Tomorrow morning, I’ll be watching Day of the Doctor. I’m going to try to clear my schedule and watch it in my room, with plenty of water and tissues. Just so I’m prepared.
I think that when The Hunger Games came out, I wrote a post about how weird it was to hear questions from the media that completely ignored the message of the movie. Most of the questions were about trying to suggest there was an actual love triangle, when let’s face it, any of the romantic sub-plot stuff is minimal at best.
While I applaud the social media angle that they took to promote the movie, by focusing on the Capitol and the fashion… it’s something that fans of the book understand. It doesn’t seem to be something that the rest of the marketing team gets.
With Catching Fire, I’ve seen more couture tie-ins than with the first movie- odd since the focus of the books and movies shifts in this one to revolution and turmoil.
And then you get to all the promo tie ins. I’ve seen it promoted on ESPN, which makes sense on the surface, but considering you’re talking about games in which kids die, seems pretty tacky.

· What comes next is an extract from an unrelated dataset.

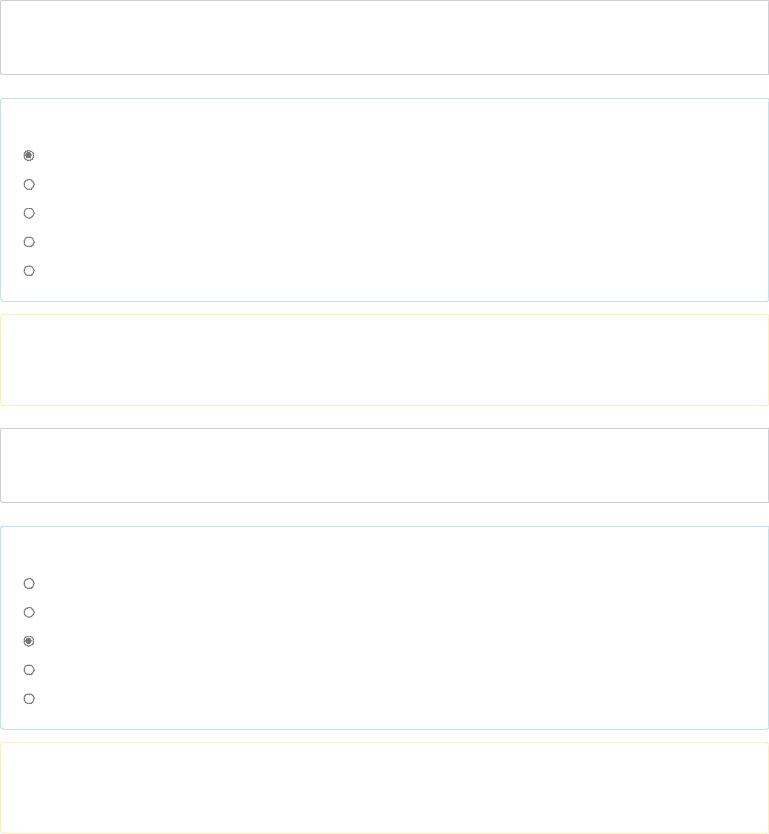Click the first yellow-bordered empty panel

click(x=384, y=360)
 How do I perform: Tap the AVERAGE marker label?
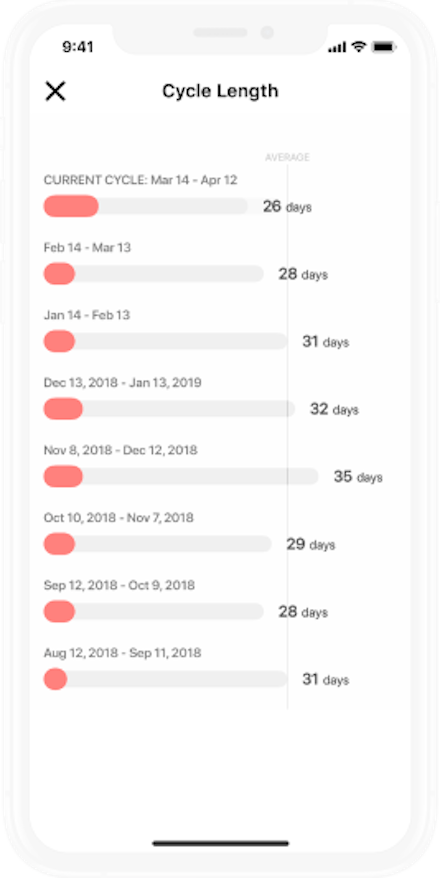pyautogui.click(x=287, y=157)
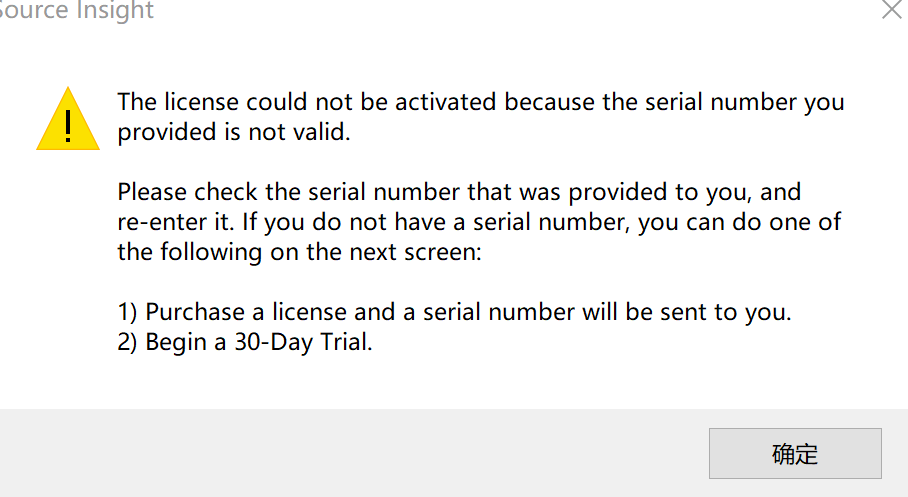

Then there’s a Subway spot for their new “bold” flavored stuff which talked about bold being things like standing up for your beliefs (showing the man in District 11 doing the salute to Peeta and Katniss) or testing your limits and defying all odds (showing Katniss before the games start) and then immediately talks about how their sandwich revolutionizes bold flavor. REVOLUTIONIZES. It isn’t a clever play on words, it’s diminishing the message of the movies and books by equating it with Sriracha on a sandwich.
I don’t often get upset about tie-ins. I really don’t. I could care less about McDonald’s promoting a kids’ movie. But this? The entire book series is about a society where the wealthy commercialize everything at the cost of lives of the many. Where children are sacrificed to keep the masses docile, and disguised as entertainment for the wealthy.
The Capitol Couture blog is clever, because it’s from the POV of the Capitol – it’s information about the movie wrapped in propaganda. But actual tie ins with luxury brands? I really don’t see how that’s in the spirit of the books or the movies. I’d actually rather see THG promoting charities aimed at stopping hunger, promoting literacy and social advocacy. Because it isn’t a love story. It isn’t about anyone transforming themselves into anything else, or what they’re wearing. It’s about exposing a flawed socioeconomic system, using Bread and Circuses (which is where Panem gets its name).
All I know is that I have no idea what anyone in Lionsgate’s marketing department is going to do when they get to Mockingjay. Because it is a bleak story that you cannot possibly put a candy-coated spin on. Bleak. Bleak. Bleak. But they will and I’m sure I’ll complain about it.
Oh well. Time to stop hulking out for the moment, and get back to preparing for Thanksgiving.